Proceedings on Engineering Sciences (Sep 2024)
REVOLUTIONIZING FEATURE ENGINEERING FOR ROBUST ENSEMBLE MACHINE LEARNING BY HYBRIDIZING MRMR INSIGHT AND CHI2 INDEPENDENCE
Abstract
In the realm of data science, dealing with real-world datasets often presents a formidable challenge, primarily due to the sheer volume of features that significantly lack relevance or may be redundant. Effective feature engineering is vital in constructing robust ensemble ML models, where the choice of input features influences overall performance. Towards this, the present research presents a novel framework to feature engineering by hybridizing the MRMR insights and Chi2 independence techniques. MRMR emphasizes feature relevance and non-redundancy, while Chi2 quantifies the independence of features from the target variable.
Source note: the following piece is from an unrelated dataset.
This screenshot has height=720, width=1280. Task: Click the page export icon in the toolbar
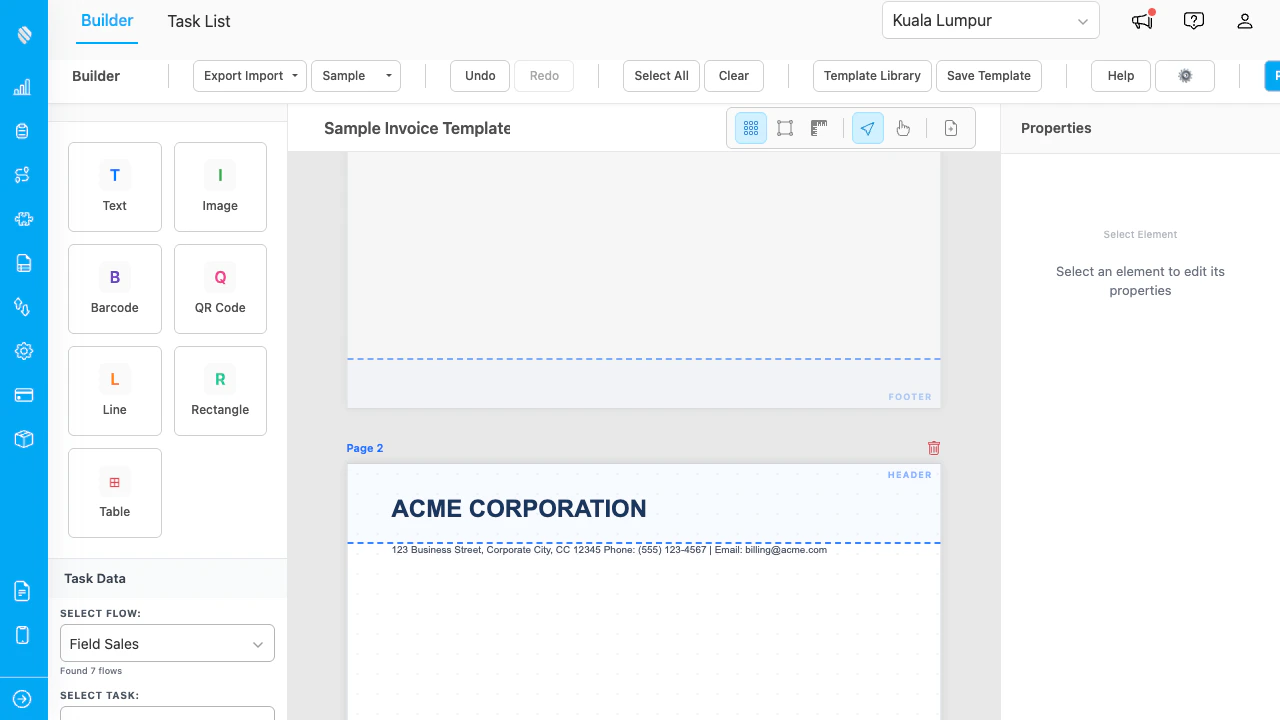(x=950, y=128)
The hybrid framework adheres to the incremental feature engineering approach, with the goal of improving predictive accuracy, model robustness, and adaptability. Through extensive experimentation on employed water quality dataset, the framework illustrates the superiority of hybrid model over using MRMR and Chi2 independently. The results of the proposed HFE-EML exhibit substantial improvements, reaching approximately 99.10% in ensemble machine learning models' performance, reduced overfitting, and enhanced generalization.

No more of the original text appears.